━━ Provided text ━━

Top tips for spring photos

Photographing daffodils

Whether you’re an Instagrammer or amateur photographer you can have a go at capturing nature at its most spectacular in springtime. Plus, you can easily get started in your garden, local park or nearby National Trust place with just a camera phone or compact camera.

Thanks to our partner Panasonic, staff and volunteers with a flair for photography have got their hands on Lumix cameras to snap the natural world as they work. We’ve been catching up with these ambassadors to hear their top tips on getting great shots of trees, flowers and mini-beasts, such as frogs, ladybirds and bees, (with or without using top photography kit). Here’s what they said:

Where to start

Chris Johnson, Ranger at Allen Banks, Northumberland

My top tip for capturing spring would be to take a look at the trees, because at this time of year leaf buds are swelling and starting to burst open. My personal favourite is a hazel tree – I love its long yellow catkins and tiny red flowers, which bring a bit of colour to the woodland.

━━━

▸ **What to do**:
1) In the spring photos tips, what is Chris Johnson's personal favorite tree?
2) Reproduce the part of the spring photos tips that opens with the words containing "Thanks to our" and closes with "to the woodland.".

━━ Data section ━━

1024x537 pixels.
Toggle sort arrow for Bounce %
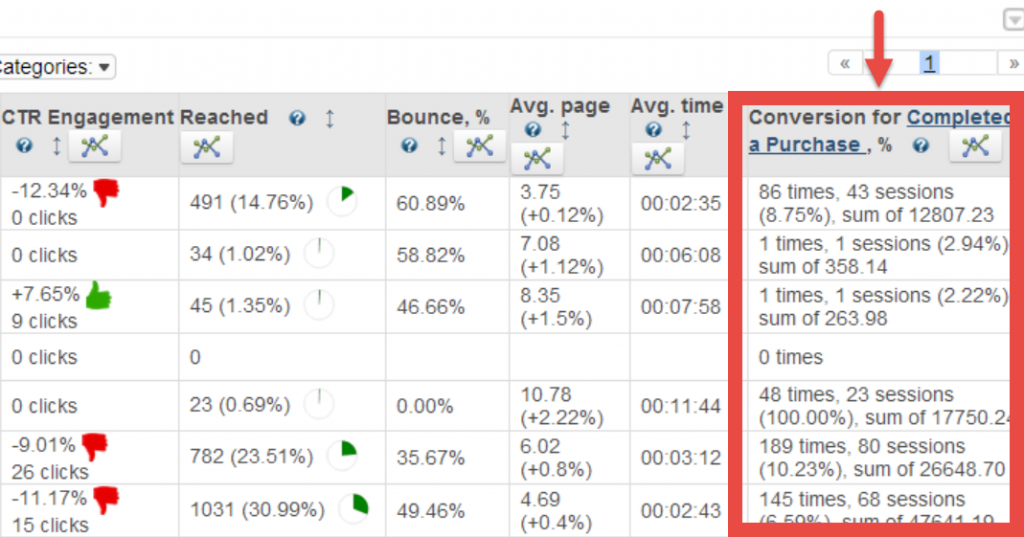(x=441, y=146)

━━━

▸ **The responses**:
1) A hazel tree

2)
Thanks to our partner Panasonic, staff and volunteers with a flair for photography have got their hands on Lumix cameras to snap the natural world as they work. We’ve been catching up with these ambassadors to hear their top tips on getting great shots of trees, flowers and mini-beasts, such as frogs, ladybirds and bees, (with or without using top photography kit). Here’s what they said:

Where to start

Chris Johnson, Ranger at Allen Banks, Northumberland

My top tip for capturing spring would be to take a look at the trees, because at this time of year leaf buds are swelling and starting to burst open. My personal favourite is a hazel tree – I love its long yellow catkins and tiny red flowers, which bring a bit of colour to the woodland.